Members of the RCN union are set to walk out across Northern Ireland, England and Wales after the Health Secretary Steve Barclay “refused to discuss pay”.
On Monday, members of Nipsa, Unison and GMB went out on strike and there will be further days of action by the unions, including a 24-hour walkout by the RCN next Tuesday.
The RCN has said the strikes this month could be the beginning of a longer period of action if formal pay negotiations either don’t happen or don’t result in a satisfactory outcome.
In a statement, the Department of Health said it “fully understands the frustration and deep concern of staff across health and social care, who have worked in extremely challenging circumstances over the last three years and continue to do so”.
In respect of tomorrow’s planned action by the RCN, it said intensive work is ongoing to mitigate the impact on patients where possible.
“There has been constructive partnership working between the RCN and the chief nursing officer and HSC Trust Directors of Nursing on patient safety issues, including derogations from strike action to maintain critical services,” a spokesperson said.
“However, as the department has previously stated, already fragile services will inevitably be further impaired by industrial action.

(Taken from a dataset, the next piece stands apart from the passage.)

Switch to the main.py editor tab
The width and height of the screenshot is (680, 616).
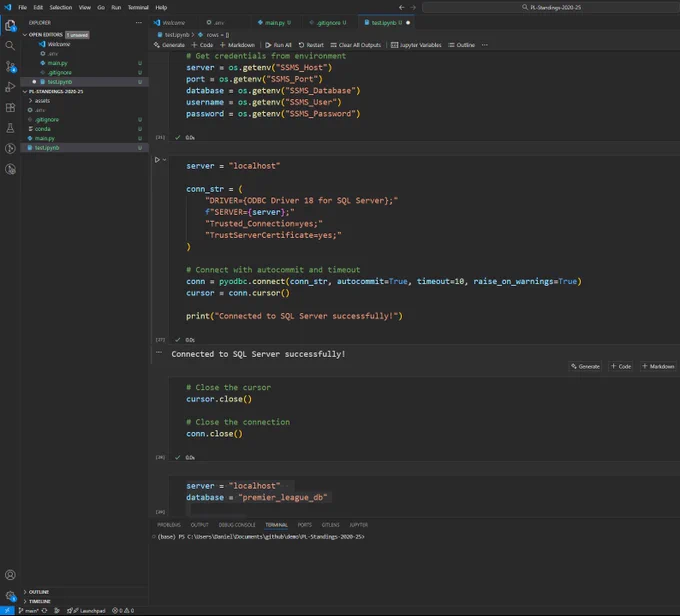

“There is particular concern at the cumulative impact of repeated strike days, at a time when the health service is facing what many regard as the most challenging winter in its history.

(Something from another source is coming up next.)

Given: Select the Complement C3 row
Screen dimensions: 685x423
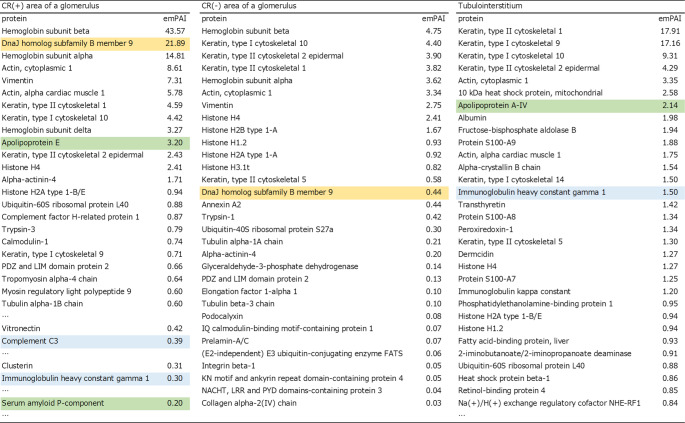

“The industrial dispute is a national dispute which is only resolvable at national level. Northern Ireland has a policy of pay parity with England for nurses and other HSC workers covered by the Agenda for Change framework.”
The department said it remains “extremely concerned” at the scale of the current pressures on health and social care services – and the impact this is having on patients, service users, carers and staff.
“The challenges being faced here are mirrored in neighbouring jurisdictions. It is the reality that there are no quick or simple solutions,” the spokesperson said.
“The focus of the HSC system remains on maximising its existing capacity to the greatest possible level and managing risk.
“Priorities include reducing ambulance handover times, relocating patients where clinically appropriate from Emergency Departments to other parts of hospitals, and achieving timely discharge of patients who are medically fit to leave hospital.
“While such measures are important and can make a difference on the ground, they will not by themselves resolve the fundamental problem at the heart of current pressures: the serious mismatch between the demand for care and the current capacity of the system to meet it.
“That can only be fixed by sustained and long-term action to secure greater capacity.”
The Southern Health and Social Care Trust has said there will be disruption to services on the days when industrial action is taking place days.
“We are working closely with the trade unions to protect our critical services and to minimise disruption to our patients and service users, as far as possible,” they said.